> _Problem requirements_
When you repeat the entries below, please keep them exact and leave out the pictures.

---- Input data

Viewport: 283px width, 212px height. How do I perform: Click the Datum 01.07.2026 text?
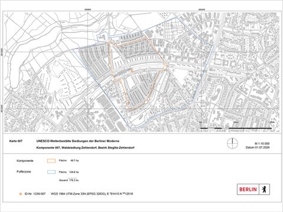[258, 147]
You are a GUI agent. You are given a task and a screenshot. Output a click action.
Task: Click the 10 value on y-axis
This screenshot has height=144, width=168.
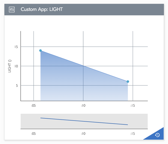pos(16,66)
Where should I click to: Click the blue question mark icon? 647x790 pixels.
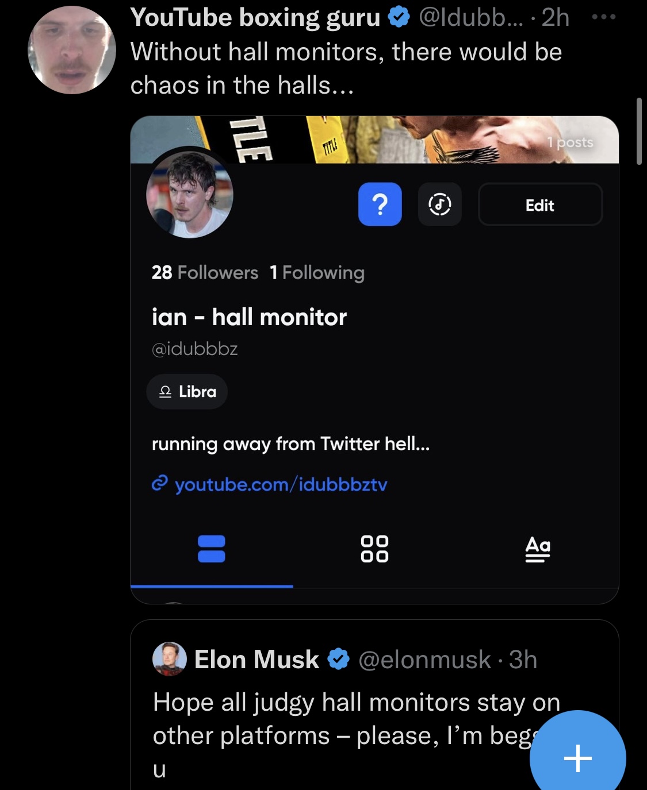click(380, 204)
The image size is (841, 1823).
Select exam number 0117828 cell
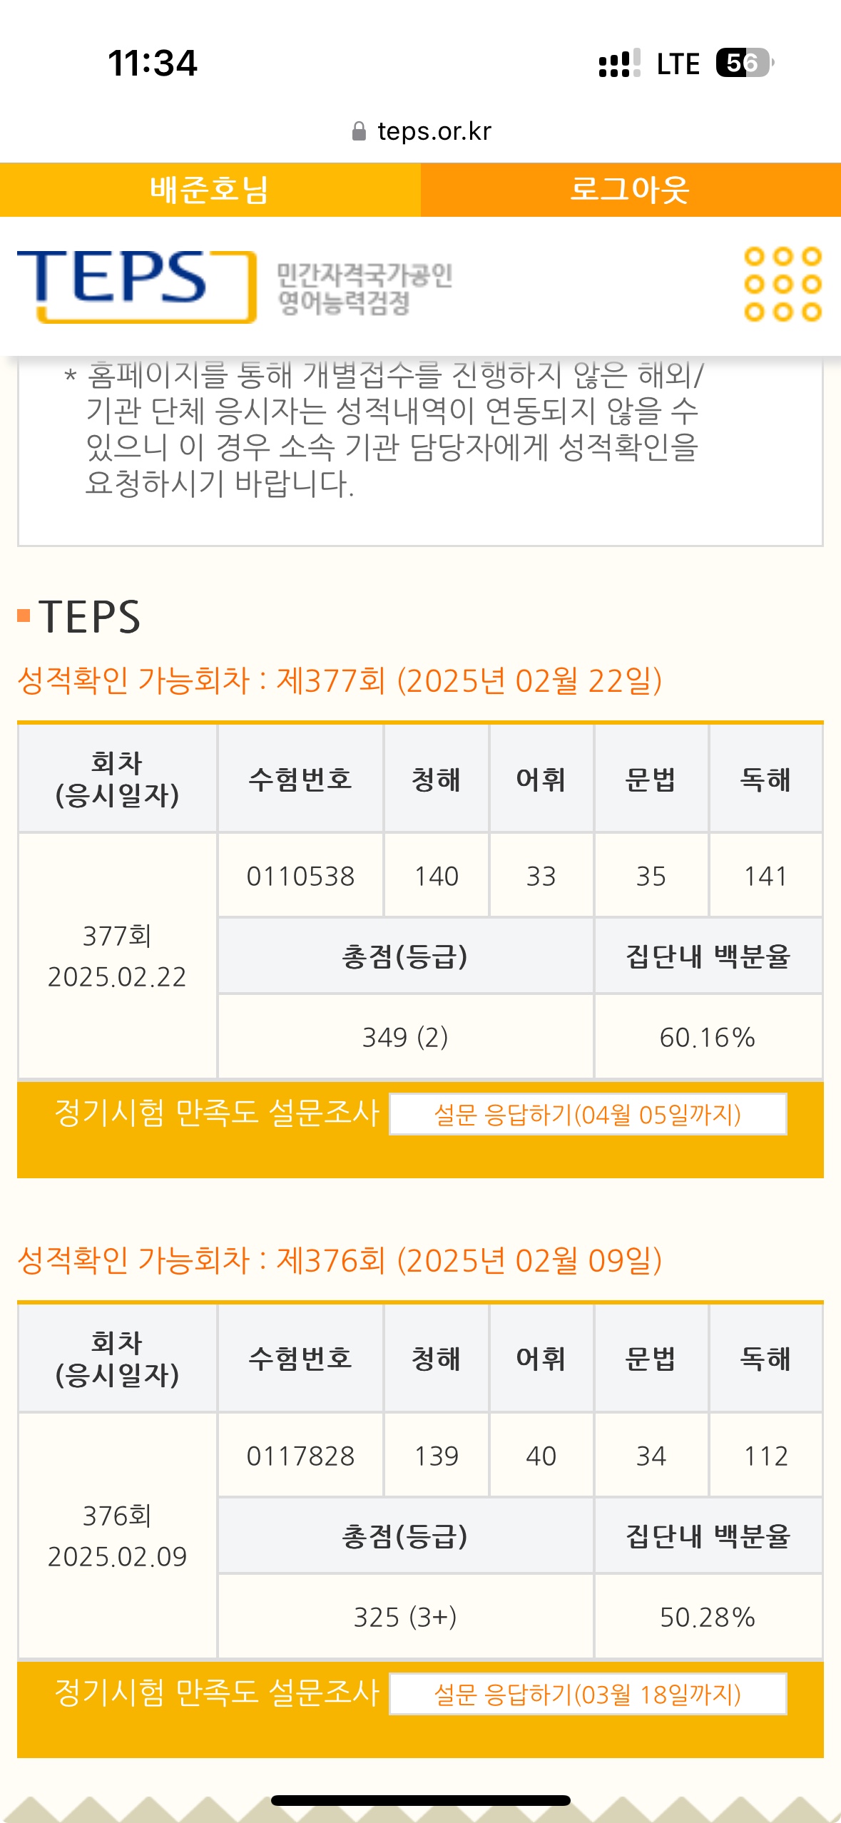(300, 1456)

--------

> _Exercise solution_
Viewport: 283px width, 212px height. How do I perform: Click the Datum 01.07.2026 text?
[258, 147]
You are a GUI agent. You are given a task and a screenshot. Output a click action.
Task: Click the 10 value on y-axis
This screenshot has height=144, width=168.
pos(16,66)
Where should I click to: Click the blue question mark icon? 647x790 pixels.
click(380, 204)
The image size is (841, 1823).
Select exam number 0117828 cell
(300, 1456)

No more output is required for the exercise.